We will simply take a snapshot of the chain and create a more secure blockchain if this happens and reward everyone address their coins back. It will cause a price dump tho

>> No.30191529

>>30180536
Bitcoin uses ECDSA not RSA, bitcoin is safe glownigger

>> No.30191541

>>30190625
>Hardened HD wallets, like Bitcoin Core uses, are not affected.
that's not categorically true imo. just because it allows you to generate hardened child private keys a lot depends on how the wallet actually uses these keys. will it generate a new hardened child private key for every new address? or just when you want to give out a child private key? (ie a key management scenario)
i haven't checked this to be honest.

>> No.30191654

>>30191541
well technically it's called "hardened extended parent private key" but it's not clear to me if this is generated as default or on demand. whatever it can be done right quantum resistance is an other matter. but it uses hmac with sha512 so... should be fine.

>> No.30191690
File: 35 KB, 464x463, CBA639B2-76FC-4BCB-81D3-F610548C766E.jpg [View same] [iqdb] [saucenao] [google]
30191690

>>30185055
>basically a dick sucking faggot

Fascinating

>> No.30191783

Can someone explain to a retard what's happening in this thread?

>> No.30192003

>>30191541
lets us postulate that this Schnorr paper reveals a new method of solving previously really hard problems, even the discrete log problem.
let us postulate now that this does break both rsa and ecdsa and libsecp256k1 the bitcoin curve.

now the only safe coins are those on not-previously sent from addresses, and where these addresses are not made by the HD wallets

big deal

>>30191783
Get out only autists ITT allowed

>> No.30192255

>>30191783
as turbo normfag i only understanded that there is possible with some hi-tech new-tech tier shit GPU which can crack any wallets passwords or international banks etc bullshit crap fud fuck off

>> No.30193339

>>30183429
>Oh, and Chainlink won't even be affected.

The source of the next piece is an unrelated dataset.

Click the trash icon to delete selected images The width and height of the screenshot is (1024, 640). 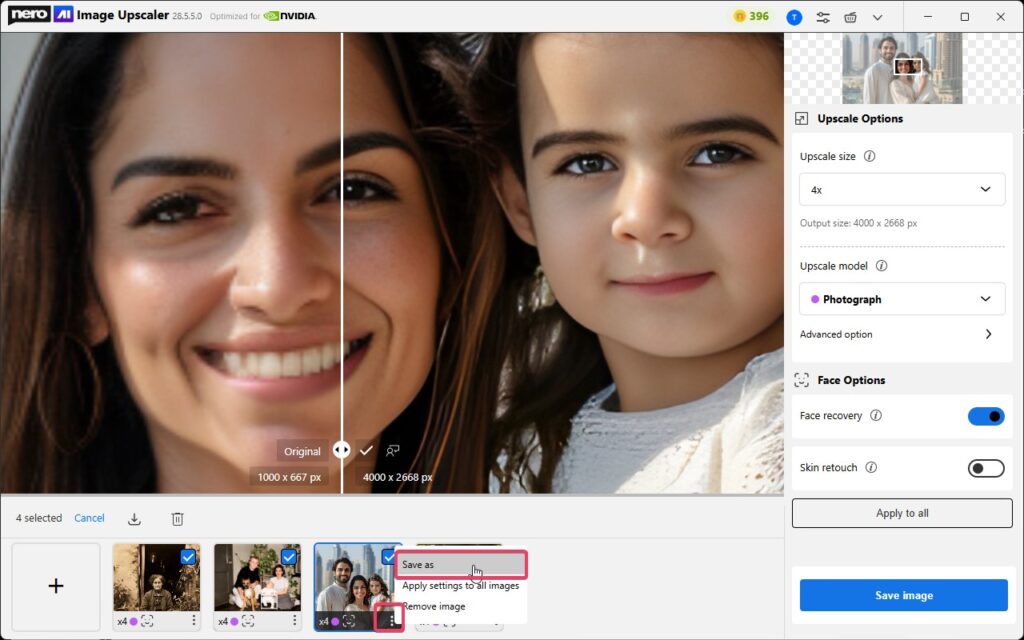[x=177, y=519]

Oracles work inherently off-chain, and can simply be applied to whatever blockchain has the best encryption.
That's a pretty compelling way to say token not needed.

>> No.30193509

>>30184098
>>30183866
please reply :(

>> No.30193539

>>30180536
If algo was fast enough, they'd have claimed Satoshi's coins.
Or even better, broken RSA and broken the internet (https, ssh)

But I don't expect /biz/, to understand crypto

>> No.30193570

>>30181595
>>30182214
so it's a pajeet shill nothinburger trying to shill me their niggercoin. got it

>> No.30193785

>>30193509
nervos is not worth my time to read it through.
skimming was enough to put it in pile of scam trash can

>> No.30194042

>>30192003
that's the worst case but add to it that all p2pk addresses are fucked. and there is a lot of coin on them still.

>> No.30194118

>>30193539
no you can't use this to solve the discrete logarithm problem and the prime module is not even a secret in ecdsa. your secret is a point on a well defined curve.

>> No.30194235

>>30180536
Fake and gay.

>> No.30195237

>>30194235
https://eprint.iacr.org/2021/232.pdf

>> No.30195395

>>30182598
I have 105 years of experience and worked on the team that decripted Enigma. I agree, bitcoin is done for.

>> No.30195528

>>30195395
faggot

>> No.30195751

integer factorization does not translate to ecdsa
finding a more efficient factorization method does not mean the rsa is broken as it was always based on the difficulty of integer factorization and nothing changes that in the paper.
increasing key sizes costs barely nothing (linear cost) while scaling algorithms in the NP is exponential.
so nothing really changed. and it does not affect bitcoin in any ways.